If the Fed can convince the market it will hike, the Fed will hike in June. That may be a tough act if first-quarter GDP is under 1%.
Weather Impact on Estimates
In that article, I commented on cold weather in December followed by warmer than usual weather in January.
For reasons I do not understand, GDPNow followed my model of unwinding the weather-related effects, but Nowcast didn’t.
My range in April was 0.4% to 0.7%.
I did not have an initial number at the start of the quarter other than “I’ll take the under, way under” in response to initial estimates from GDPNow.
I expect I will be saying the same thing again.
The only things holding up the economy are housing and aircraft orders.
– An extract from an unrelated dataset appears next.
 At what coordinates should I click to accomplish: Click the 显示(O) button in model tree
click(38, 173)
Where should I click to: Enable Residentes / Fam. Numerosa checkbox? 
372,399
I believe the latter has skewed many of the soft data regional Fed reports.
Hard data is starting to look ugly. Autos have rolled over, bank lending has rolled over, retail sales have been weak, and credit card defaults are up sharply.
The strong clue came on April 3, when most were going gaga over ISM numbers. April 14 was confirmation.
Addendum Note From Patrick Higgins
I can’t say too much until next Friday because of the FOMC blackout on communications. Nondefense aircraft and parts shipments from the Census manufacturing report are used to estimate nonresidential investment in aircraft in GDPNow. However, these data don’t get folded into GDPNow until after the full international trade report when exports and imports of civilian aircraft and parts are released. The indicator used by GDPNow is shipments less exports plus imports of nondefense aircraft and parts. Since the March international trade report data isn’t released until after the first GDP estimate, the aircraft shipments data from today’s durable manufacturing report doesn’t weigh into the GDPNow model forecast.
Patrick Higgins is the creator of GDPNow.